Data Management as a search term
by Jens on Jan.13, 2011, under Data Management, Online Data Sources
When going out on the World Wide Web, searching for solutions, discussions, news, and just about everything else relating to a topic you might be interested in, we leave a little footprint behind. These footprints of what has been searched for can at times be interesting to study. It is not just newspapers that in the lead up to the New Year reports on the most sought after words on the web by using these tools; they can also give you a little insight into topic areas and how they are developing.
Google trends provides an option for combining multiple search terms and look at their trends, either on a global, or national basis (or even sub regions if it is very popular search terms). This tool can be quite useful for understanding a little about the field you work in. Enter some common search terms that you think would be logical variations on a topic, and see how they stack up against each other.
No doubt people can argue long and hard about the selection of search terms that you want to combine to examine trends. In this case, I have taken the “data management term” to see how much it is used in comparison with two related subject “GIS” and “databases”. While in many ways they cover slightly different aspects, there is also a good degree of common ground. People who look for databases terms are involved in a form of data management or development, and GIS users are perhaps some of the most prominent users of data that require careful management of the source data.

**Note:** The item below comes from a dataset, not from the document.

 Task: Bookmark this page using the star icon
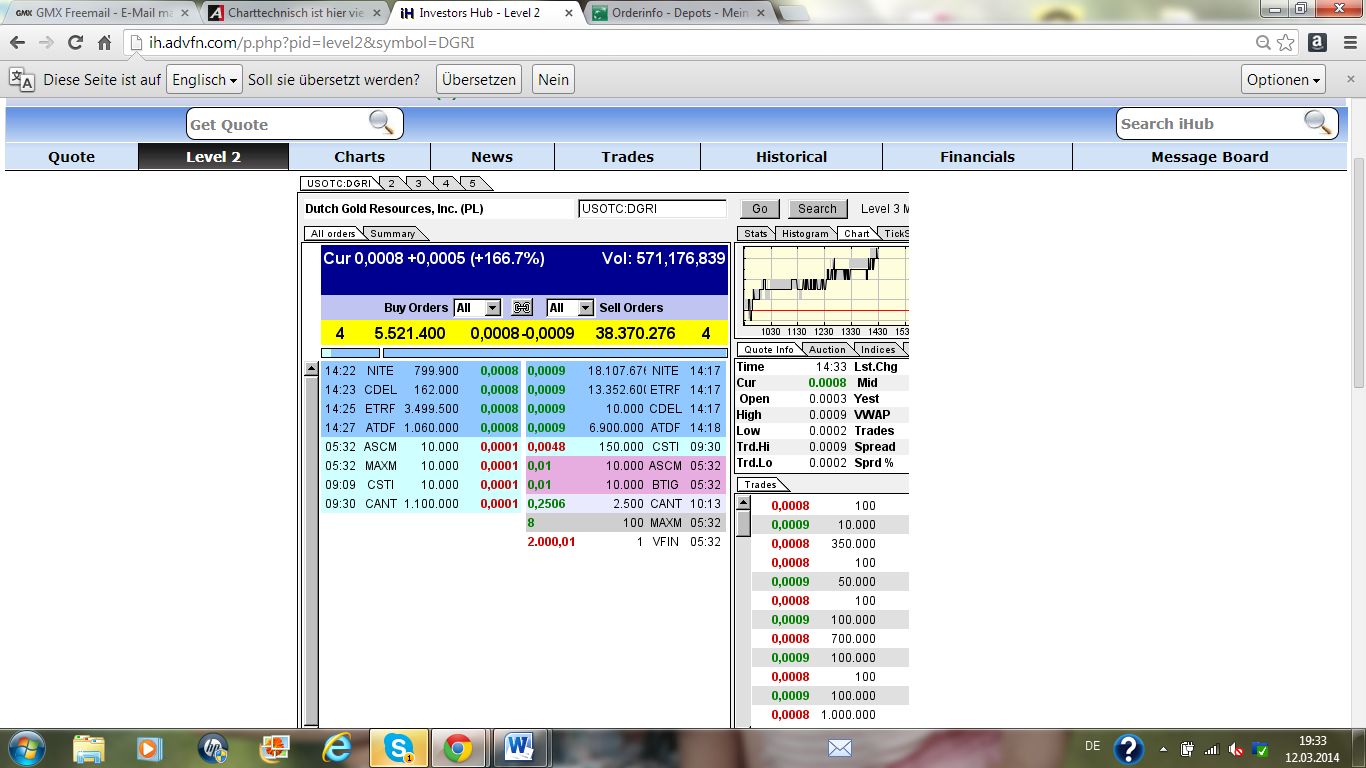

I limited the search to UK, as I was mainly interested in looking at the development over time. I was half expecting a steady increase in the GIS term, given many more users, and increasing legal requirements surrounding spatial data and representation. However, when the three terms are combined, GIS is quite stable, while the data management term has developed in the early years, and then stayed relatively stable over the past 2-3 years. It is interesting to see that data management was not on the minds of many people prior to 2005, so it is indeed still a young field.
BODC’s New data catalogue
by Jens on Nov.24, 2010, under Online Data Sources
British Oceanographic Data Centre has jsut announced a new facility on their website to search and retrieve data series directly from the web. While a lot of data could be retrieved before, this catalogue truly opens up access across all categories and project, with over 76,000 data series being put online in a searchable format. The series are mainly CTD casts, but also include bathymetry meterology, optical properties, wave data and more.
The great thing is that data is available in several recognised formats, NetCDF, ODV and ASCII files – so virtually everyone in the field can access this data in a preferred format.
There are some limitations in terms of the way you can refine searches, but most of them makes sense from the perspective of optimising searches and not hanging up the server in searches that return virtually everything.
By the time you have narrowed your search criteria to return 1,000 series or less, you can retrieve results. There’s the option of downloading a KML file of coverage, and you can retrieve data in your preferred format.
It is important to note that we’re talking data series, not individual points here, so even a single series can contain thousands of data points, giving you access to a seriously large amount of oceanographic data with a wide geographic coverage.
The initial map on the start page show waters around Britain, but make sure you either zoom out or pan around as there is data from a much wider region – virtually all of thw world - than what is shown on the map.
You do have to register an account with BODC in order to checkout your “data shopping”, but there is a huge amount of data freely available. The map tells you up front which data series are freely available.
BODC has truly made their data a lot more accessible with this exercise.